Anyways, the specialized search space is fairly new here and we haven't yet ramped up the engineering or research resources to really attack this with the same vigor we've put into regular search. Given pressing deadlines, and my own lack of background in this space (I was much more systems focused, at Berkeley and before), your papers and the SecondString source library were remarkably helpful in bringing me up to speed and allowing me to come up with a fairly reasonable first pass at solving some of these problems. I ended up porting a large chunk of the library to C# (if you have any interest in it, feel free to let me know), and I've been using some combination of the SoftTFIDF algorithm class directly and the SoftTFIDFDictionary wrapper for many of the problems. They've done a much better job than the more naive algorithms the team had been using, with correlation rates ranging from 60%-90% (rough estimates) of the smaller dataset (depending upon the dataset), with a fairly low false positive rate above a reasonable score threshold. I'm currently scoring name and address matchings separately, but I'm planning on experimenting with the multistring wrapper and seeing if I can gain any benefit by dealing with the fields in combination (beyond just averaging the paired scores, which is essentially what I'm already doing).

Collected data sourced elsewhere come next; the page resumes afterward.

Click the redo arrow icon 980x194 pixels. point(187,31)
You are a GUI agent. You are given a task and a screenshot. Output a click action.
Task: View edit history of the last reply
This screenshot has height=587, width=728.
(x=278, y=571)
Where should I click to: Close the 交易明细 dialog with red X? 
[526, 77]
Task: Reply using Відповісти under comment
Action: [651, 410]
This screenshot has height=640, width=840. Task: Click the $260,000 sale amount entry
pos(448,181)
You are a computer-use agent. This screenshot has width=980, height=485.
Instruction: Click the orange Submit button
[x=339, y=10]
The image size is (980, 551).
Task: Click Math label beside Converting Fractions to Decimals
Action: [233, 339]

But I'm rambling a bit. I noticed the forum here was fairly quiet, and I just thought I'd extend a personal thank you to those of you that have worked on the project. When I was investigating this problem, I found a wealth of research papers on the topics... but almost nothing 'tangible'. Your unified algorithm comparisons and library were fabulously helpful and, god knows, I was not looking forward to having to implement a handful of the algorithms from theory and start from scratch on the evaluation. Thank you. =)
Can anyone tell me do secondstring supports russian characters or not...Please help me out..Any help will be highly appreciated.